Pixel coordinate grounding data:
========
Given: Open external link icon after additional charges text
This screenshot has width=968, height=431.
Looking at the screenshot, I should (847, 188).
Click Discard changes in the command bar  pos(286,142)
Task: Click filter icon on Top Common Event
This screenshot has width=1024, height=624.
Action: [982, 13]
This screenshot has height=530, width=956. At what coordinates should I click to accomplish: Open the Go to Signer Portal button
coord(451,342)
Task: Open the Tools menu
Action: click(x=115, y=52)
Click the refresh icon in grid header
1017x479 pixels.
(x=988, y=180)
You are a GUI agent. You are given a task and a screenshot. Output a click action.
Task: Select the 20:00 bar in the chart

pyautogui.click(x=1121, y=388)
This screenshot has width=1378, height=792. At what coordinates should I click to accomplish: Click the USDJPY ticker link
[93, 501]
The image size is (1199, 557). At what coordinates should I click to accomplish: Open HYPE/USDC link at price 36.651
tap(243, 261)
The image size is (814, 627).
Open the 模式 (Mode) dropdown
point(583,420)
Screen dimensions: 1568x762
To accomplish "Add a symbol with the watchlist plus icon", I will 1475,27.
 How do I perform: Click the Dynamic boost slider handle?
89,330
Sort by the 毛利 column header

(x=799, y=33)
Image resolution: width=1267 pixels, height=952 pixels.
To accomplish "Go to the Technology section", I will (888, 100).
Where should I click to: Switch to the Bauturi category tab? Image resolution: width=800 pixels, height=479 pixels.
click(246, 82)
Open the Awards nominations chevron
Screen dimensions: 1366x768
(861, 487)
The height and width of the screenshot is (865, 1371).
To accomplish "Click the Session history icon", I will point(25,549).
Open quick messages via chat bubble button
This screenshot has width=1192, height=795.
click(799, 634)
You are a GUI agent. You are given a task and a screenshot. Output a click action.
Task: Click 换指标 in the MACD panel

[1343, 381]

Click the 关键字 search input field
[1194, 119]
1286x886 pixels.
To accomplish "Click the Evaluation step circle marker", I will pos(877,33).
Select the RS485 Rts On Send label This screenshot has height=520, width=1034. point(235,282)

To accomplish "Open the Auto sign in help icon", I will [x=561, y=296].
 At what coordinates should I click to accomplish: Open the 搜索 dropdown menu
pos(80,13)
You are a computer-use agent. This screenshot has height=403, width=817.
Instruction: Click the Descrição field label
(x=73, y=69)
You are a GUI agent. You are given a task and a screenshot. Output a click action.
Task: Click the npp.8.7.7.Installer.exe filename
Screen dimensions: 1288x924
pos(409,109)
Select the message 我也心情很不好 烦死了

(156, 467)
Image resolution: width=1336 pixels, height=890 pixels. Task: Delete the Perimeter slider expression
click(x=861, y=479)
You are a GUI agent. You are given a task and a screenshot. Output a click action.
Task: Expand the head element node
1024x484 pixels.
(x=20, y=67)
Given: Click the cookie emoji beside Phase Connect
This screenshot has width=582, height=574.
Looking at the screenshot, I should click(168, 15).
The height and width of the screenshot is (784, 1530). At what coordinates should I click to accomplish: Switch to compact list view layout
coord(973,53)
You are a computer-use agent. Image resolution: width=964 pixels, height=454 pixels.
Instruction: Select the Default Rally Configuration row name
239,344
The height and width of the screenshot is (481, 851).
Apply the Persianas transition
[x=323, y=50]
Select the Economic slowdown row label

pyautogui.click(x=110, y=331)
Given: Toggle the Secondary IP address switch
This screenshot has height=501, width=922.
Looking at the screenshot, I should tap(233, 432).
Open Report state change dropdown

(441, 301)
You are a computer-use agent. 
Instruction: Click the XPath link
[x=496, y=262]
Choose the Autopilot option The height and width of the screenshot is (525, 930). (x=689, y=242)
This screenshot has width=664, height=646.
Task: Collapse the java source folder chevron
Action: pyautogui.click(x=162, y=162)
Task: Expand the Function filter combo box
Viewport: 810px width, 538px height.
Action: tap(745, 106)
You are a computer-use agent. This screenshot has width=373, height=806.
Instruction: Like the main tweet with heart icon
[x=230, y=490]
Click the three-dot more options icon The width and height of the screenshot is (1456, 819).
========
Goal of the exercise: Each line above with the string "filter" should be reported in full.

Solution to this exercise:
Task: Click filter icon on Top Common Event
Task: Expand the Function filter combo box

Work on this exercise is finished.